There were the elements of greatness in Louis of Bavaria. In magnanimity of soul he was very far the superior of those sovereigns to whom historians have accorded the title of “the great.” Nor was he lacking, as we have seen, in the will and capacity to give to his loftiest conceptions practical shape.

“Throughout life,” says the writer just quoted, “King Louis ordered his expenses with the exactness of a debtor and creditor account in a banker’s ledger. The necessary monies for certain undertakings were assigned beforehand for each coming year. Every separate expenditure was provided for from specified sources, and each rubric had a corresponding one belonging to it, whence its expenses were to be defrayed.”

No Bond Street dealer could be a shrewder judge of the value of a work of art than the Bavarian prince; he was no wasteful dilettante, but brought to bear on the embellishment of his capital the keenest business instincts. He watched with unflagging attention the fluctuations in the prices of the treasures he coveted. We find him comparing Thorwaldsen’s and Canova’s estimates of the value of the Barberini Faun, and refusing to pay an extra scudo for the carriage of a statue. Yet he was not a niggard. Those he honoured with his friendship he never left to want. A sick or indigent artist had only to bring his need to the King’s notice, to receive liberal relief. He was a warm-hearted and constant friend. His last letter to Wagner is as affectionate in tone as the first he addressed to him forty-eight years before. The permanency of his friendships was in a great degree due to his good sense in making them. His associates were men, not only of genius and learning, but of sterling worth and character. They were not the kind of men to flatter his vanity, or to humour his foibles. Returning to Rome after his accession, Louis announced his intention of continuing the course of life he had pursued as Prince, but thought he ought to assume some little outward state. Wagner replied: “The King of Spain certainly used to drive about in a coach and six, with footmen in grand liveries; but, notwithstanding, I never heard that any one had the least respect for him. Simplicity is most consistent with dignity: and the course you formerly pursued, sire, will be the best to pursue in the future.”

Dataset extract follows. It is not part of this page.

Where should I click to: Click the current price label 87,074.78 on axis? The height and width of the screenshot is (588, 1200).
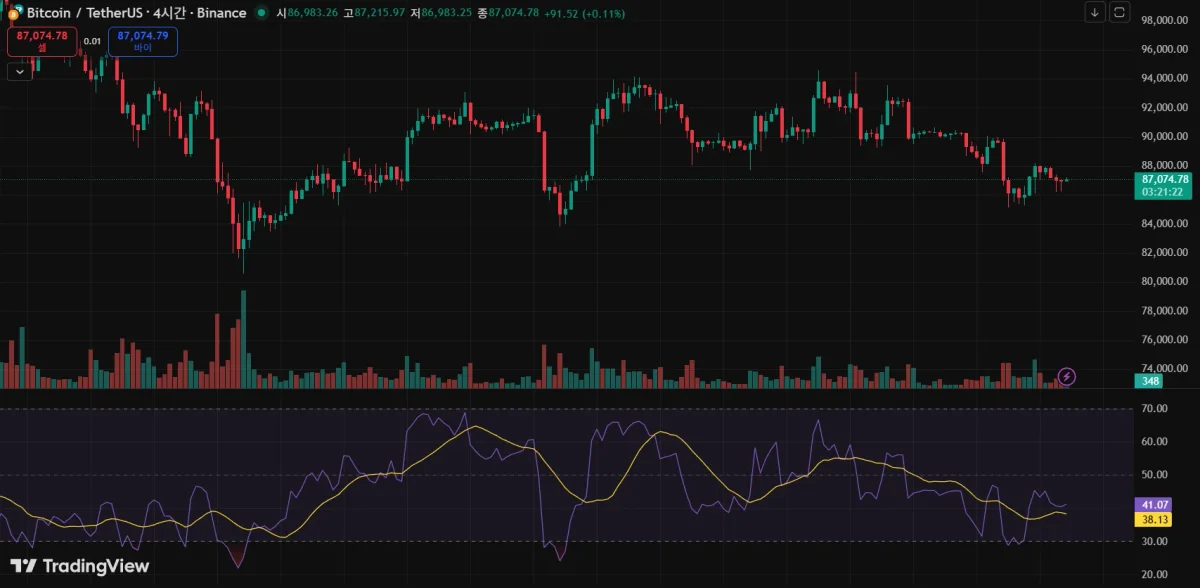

To this artist-king Germany owes its first railway. A short but very important line was constructed by his command from Nuremberg to Fürth in 1835, and was followed up by lines connecting Munich with Augsburg and Nuremberg with Bamberg. In these projects may be traced the inception of the whole German railway system. Thanks also to Louis, the steamboat first ploughed German waters, a service being inaugurated under his auspices on the Bodensee. The important canal connecting the Danube with the Main, and affording thereby direct water communication between the North Sea and the Black Sea, bears the King’s name, and was executed at his order. The idealist, the man whom some writers in their ignorance dismiss as half-minnesänger, half-virtuoso, was keenly alive to the material needs of his subjects. The commercial treaties concluded with Würtemberg in 1827 and with Prussia in 1833 laid the foundations of the Zollverein, itself the basis of the political unity of all Germany. The empire owes much to Louis I. Had he been the monarch of a more powerful state, the imperial crown might have been his. “Were such a dignity offered to him,” his brother-in-law, Frederick William, is reported to have said, “the King of Bavaria would accept it for the sake of the picturesque costume!” The sneer evinced a knowledge of the weaker side of a noble character, but it is still open to question whether a Wittelsbach would not have more worthily filled the imperial throne than a Hohenzollern. Humanity and the arts would surely have been gainers.


XVIII

REACTION IN BAVARIA

All generous ideals took root and blossomed in the heart of the Bavarian prince. He loved his country, he loved the arts, he venerated the Catholic faith, and (oddest of all in a German prince) he loved liberty. The beginning of his reign was marked by the most liberal administration. Extensive reforms were carried out in every department of state. Many old feudal institutions and privileges which had survived the Napoleonic deluge were swept away, including a multitude of archaic courts and jurisdictions. The powers of the censorship of the Press were considerably curtailed and recognition extended to the Protestants in the departments of public worship and instruction. Retrenchment and economy were enforced upon Louis by his great expenditure on public works. A million florins were saved in the army estimates, and official salaries were seriously cut down. An economy, not so commendable, was also effected by reducing the pensions to retired civil servants and their widows, whose complaints were distinctly heard above the chorus of approbation that greeted the administration of the Liberal King. Looking, perhaps, too, to the rapid development of the railway system, he suffered the roads of Bavaria to fall into a deplorable state of neglect.